#### Task to complete
Transcribe exactly every line from the one with "Image resolution: width=764" to the last line of the listing below, including both.
-- Opening Marker --
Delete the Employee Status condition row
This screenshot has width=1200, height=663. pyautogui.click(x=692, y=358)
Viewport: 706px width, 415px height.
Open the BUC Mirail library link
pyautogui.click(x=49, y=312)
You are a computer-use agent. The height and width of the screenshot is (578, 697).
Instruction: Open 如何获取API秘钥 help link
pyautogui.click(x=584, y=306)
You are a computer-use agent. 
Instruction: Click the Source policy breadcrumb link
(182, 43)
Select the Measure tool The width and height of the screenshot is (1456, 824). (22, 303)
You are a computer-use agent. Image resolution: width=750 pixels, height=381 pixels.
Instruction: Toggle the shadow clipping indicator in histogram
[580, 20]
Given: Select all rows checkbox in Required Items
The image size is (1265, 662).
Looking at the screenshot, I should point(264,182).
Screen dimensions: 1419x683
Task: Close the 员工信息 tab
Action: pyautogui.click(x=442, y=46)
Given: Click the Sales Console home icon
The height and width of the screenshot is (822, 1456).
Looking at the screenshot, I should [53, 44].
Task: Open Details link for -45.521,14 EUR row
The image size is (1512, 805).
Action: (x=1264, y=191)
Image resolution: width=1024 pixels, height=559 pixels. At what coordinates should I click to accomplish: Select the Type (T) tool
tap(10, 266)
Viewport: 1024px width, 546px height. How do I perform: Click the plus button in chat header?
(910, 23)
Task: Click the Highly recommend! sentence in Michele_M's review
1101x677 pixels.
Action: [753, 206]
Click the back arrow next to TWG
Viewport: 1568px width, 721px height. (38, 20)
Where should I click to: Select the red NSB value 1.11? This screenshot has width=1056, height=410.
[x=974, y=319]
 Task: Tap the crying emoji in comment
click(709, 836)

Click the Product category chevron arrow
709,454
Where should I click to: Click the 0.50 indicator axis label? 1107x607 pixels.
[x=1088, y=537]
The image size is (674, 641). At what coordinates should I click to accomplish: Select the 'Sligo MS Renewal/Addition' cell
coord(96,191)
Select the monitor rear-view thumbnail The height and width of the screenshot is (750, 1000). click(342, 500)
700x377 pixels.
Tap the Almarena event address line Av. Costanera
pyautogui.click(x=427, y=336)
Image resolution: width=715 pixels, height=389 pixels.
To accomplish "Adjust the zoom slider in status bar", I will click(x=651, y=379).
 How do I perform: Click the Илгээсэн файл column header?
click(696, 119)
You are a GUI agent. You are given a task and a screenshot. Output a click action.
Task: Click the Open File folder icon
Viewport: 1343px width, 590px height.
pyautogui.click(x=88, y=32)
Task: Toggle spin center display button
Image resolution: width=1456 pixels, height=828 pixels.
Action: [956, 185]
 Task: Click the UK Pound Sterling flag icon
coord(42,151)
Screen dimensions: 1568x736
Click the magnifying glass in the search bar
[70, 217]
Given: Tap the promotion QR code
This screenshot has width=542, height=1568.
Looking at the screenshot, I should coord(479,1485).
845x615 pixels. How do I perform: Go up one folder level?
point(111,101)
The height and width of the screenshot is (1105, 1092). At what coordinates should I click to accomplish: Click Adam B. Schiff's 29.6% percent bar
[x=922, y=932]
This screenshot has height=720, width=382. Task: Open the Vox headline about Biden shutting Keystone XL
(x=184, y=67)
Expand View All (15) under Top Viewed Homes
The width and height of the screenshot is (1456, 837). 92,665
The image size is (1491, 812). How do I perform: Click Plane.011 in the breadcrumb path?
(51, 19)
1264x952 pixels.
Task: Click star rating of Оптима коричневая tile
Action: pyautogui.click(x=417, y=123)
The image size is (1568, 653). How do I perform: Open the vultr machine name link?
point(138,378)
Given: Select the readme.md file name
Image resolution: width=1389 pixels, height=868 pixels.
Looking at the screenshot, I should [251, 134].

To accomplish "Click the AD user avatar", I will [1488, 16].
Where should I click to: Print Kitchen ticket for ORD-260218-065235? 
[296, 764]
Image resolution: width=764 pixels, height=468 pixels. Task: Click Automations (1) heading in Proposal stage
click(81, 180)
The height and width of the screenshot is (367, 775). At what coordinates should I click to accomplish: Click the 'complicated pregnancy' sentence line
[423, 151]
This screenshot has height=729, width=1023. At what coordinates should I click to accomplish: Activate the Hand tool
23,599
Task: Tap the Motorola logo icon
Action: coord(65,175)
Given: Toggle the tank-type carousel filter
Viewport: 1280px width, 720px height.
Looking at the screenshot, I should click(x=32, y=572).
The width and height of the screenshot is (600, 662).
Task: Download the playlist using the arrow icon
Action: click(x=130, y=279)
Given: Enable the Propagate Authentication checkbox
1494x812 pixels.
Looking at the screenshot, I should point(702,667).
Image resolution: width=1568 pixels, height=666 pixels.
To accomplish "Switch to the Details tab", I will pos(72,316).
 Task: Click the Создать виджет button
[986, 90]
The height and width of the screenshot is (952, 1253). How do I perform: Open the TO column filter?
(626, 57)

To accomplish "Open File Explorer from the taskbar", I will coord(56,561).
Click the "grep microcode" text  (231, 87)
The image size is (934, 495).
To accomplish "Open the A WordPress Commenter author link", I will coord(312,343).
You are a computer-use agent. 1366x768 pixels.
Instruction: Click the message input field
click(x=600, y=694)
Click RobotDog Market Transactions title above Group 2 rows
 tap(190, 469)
-- Closing Marker --
#### Result
Image resolution: width=764 pixels, height=468 pixels. Task: Click Automations (1) heading in Proposal stage
click(81, 180)
The height and width of the screenshot is (367, 775). At what coordinates should I click to accomplish: Click the 'complicated pregnancy' sentence line
[423, 151]
This screenshot has height=729, width=1023. At what coordinates should I click to accomplish: Activate the Hand tool
23,599
Task: Tap the Motorola logo icon
Action: coord(65,175)
Given: Toggle the tank-type carousel filter
Viewport: 1280px width, 720px height.
Looking at the screenshot, I should click(x=32, y=572).
The width and height of the screenshot is (600, 662).
Task: Download the playlist using the arrow icon
Action: click(x=130, y=279)
Given: Enable the Propagate Authentication checkbox
1494x812 pixels.
Looking at the screenshot, I should point(702,667).
Image resolution: width=1568 pixels, height=666 pixels.
To accomplish "Switch to the Details tab", I will pos(72,316).
 Task: Click the Создать виджет button
[986, 90]
The height and width of the screenshot is (952, 1253). How do I perform: Open the TO column filter?
(626, 57)

To accomplish "Open File Explorer from the taskbar", I will coord(56,561).
Click the "grep microcode" text  (231, 87)
The image size is (934, 495).
To accomplish "Open the A WordPress Commenter author link", I will coord(312,343).
You are a computer-use agent. 1366x768 pixels.
Instruction: Click the message input field
click(x=600, y=694)
Click RobotDog Market Transactions title above Group 2 rows
 tap(190, 469)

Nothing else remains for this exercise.